■ What you need to do ■
Every line in the entries that holds "height" should be identified and copied.

■ Task input ■
|---|

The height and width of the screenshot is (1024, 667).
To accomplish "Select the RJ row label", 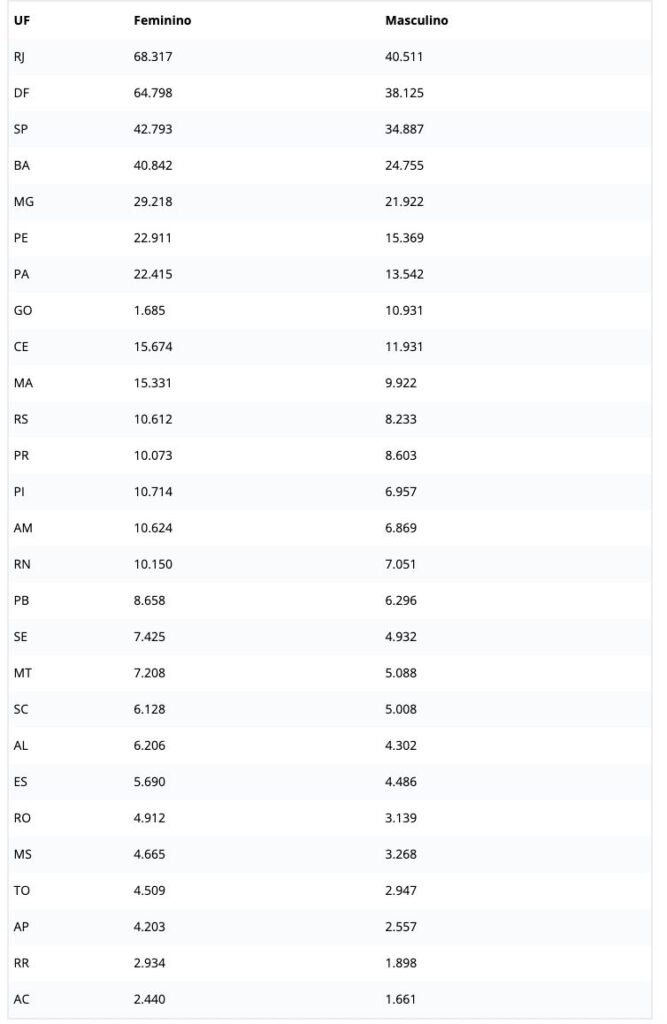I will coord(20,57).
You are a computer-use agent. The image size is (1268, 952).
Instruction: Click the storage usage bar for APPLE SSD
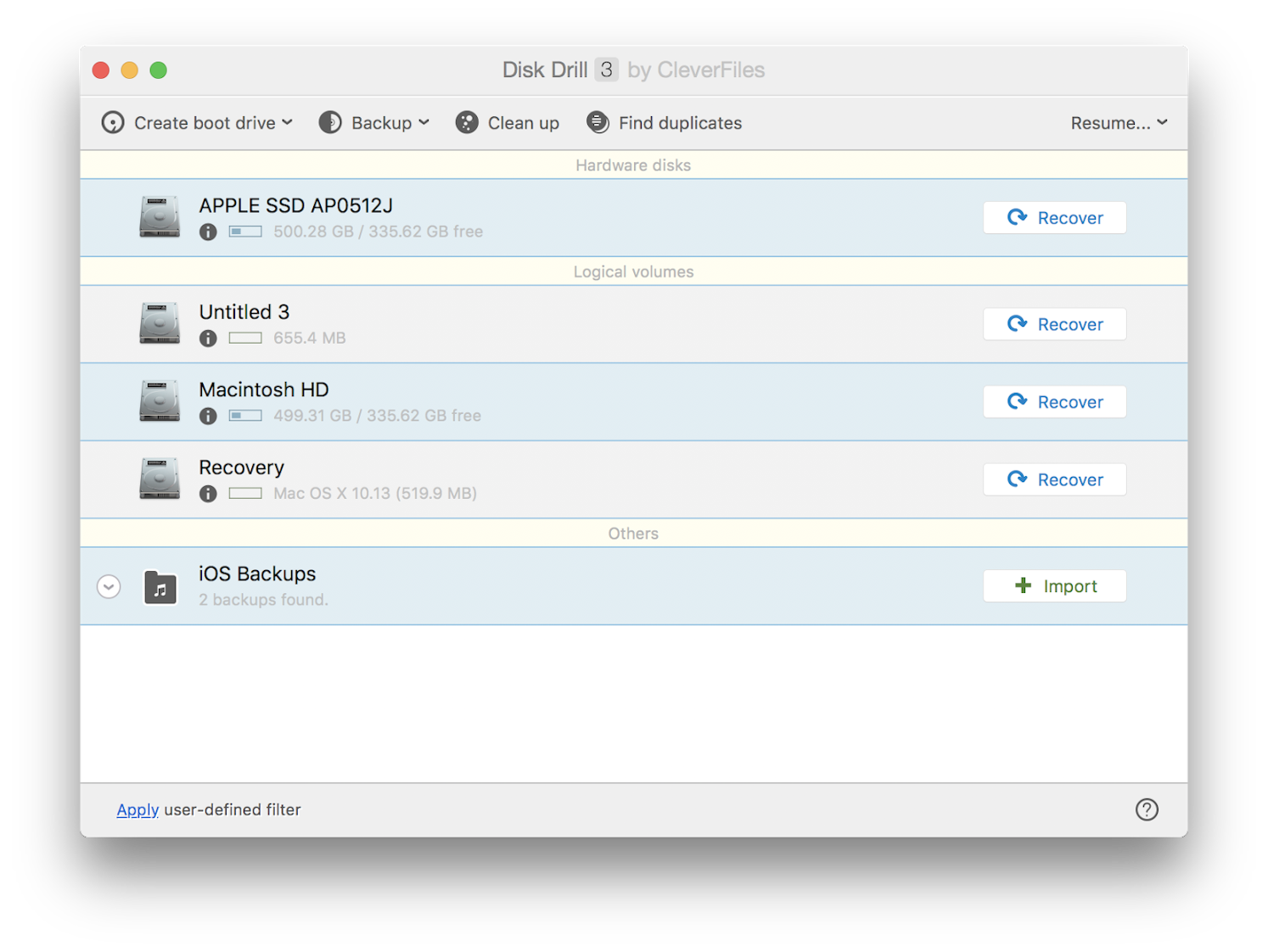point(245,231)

|---|

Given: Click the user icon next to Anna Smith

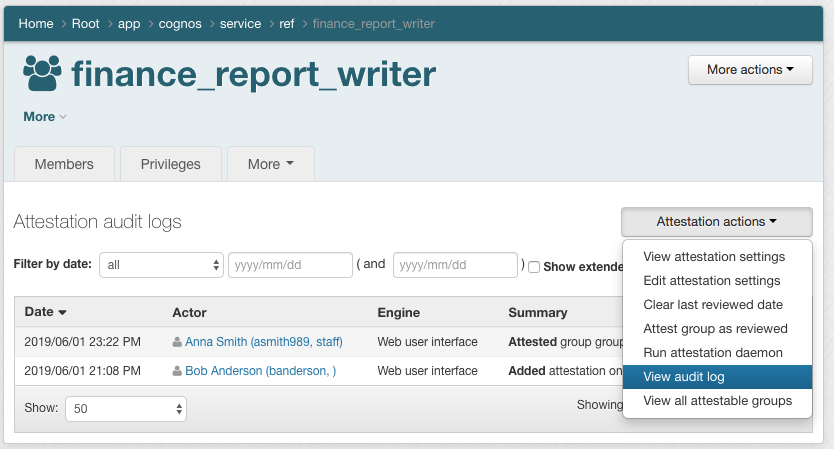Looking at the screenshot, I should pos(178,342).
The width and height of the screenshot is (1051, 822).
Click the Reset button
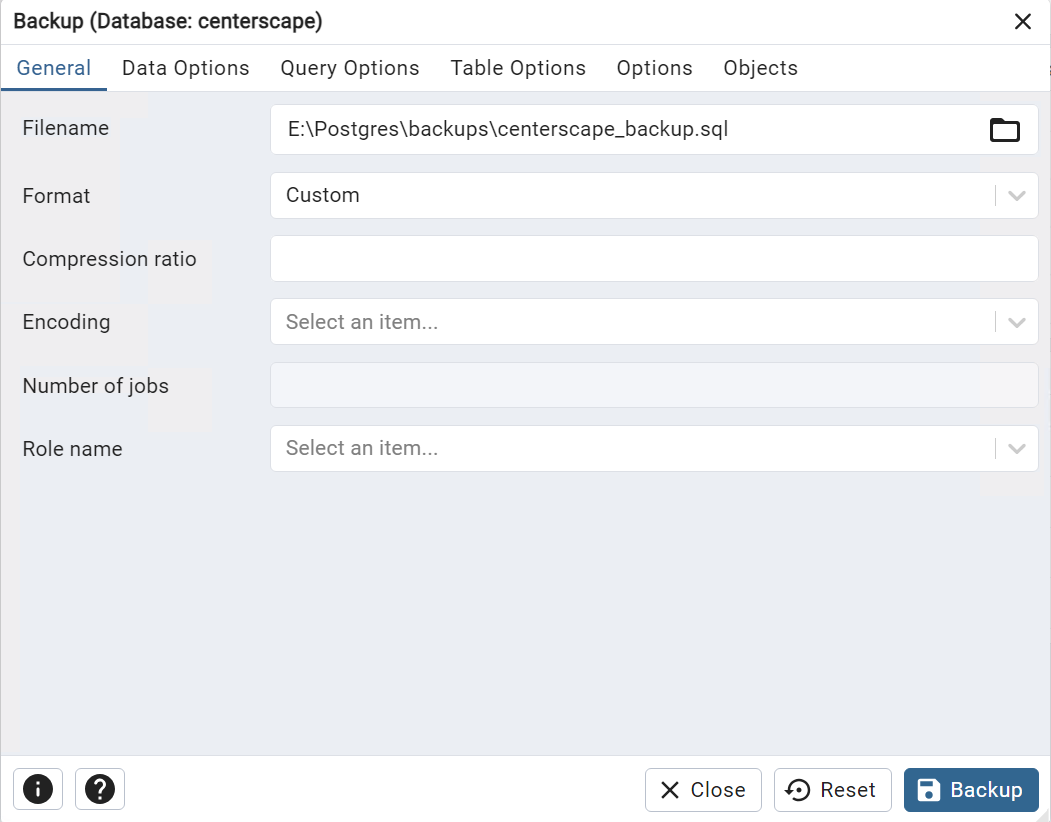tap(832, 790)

|---|

■ Completed task ■
The height and width of the screenshot is (1024, 667).
The width and height of the screenshot is (1051, 822).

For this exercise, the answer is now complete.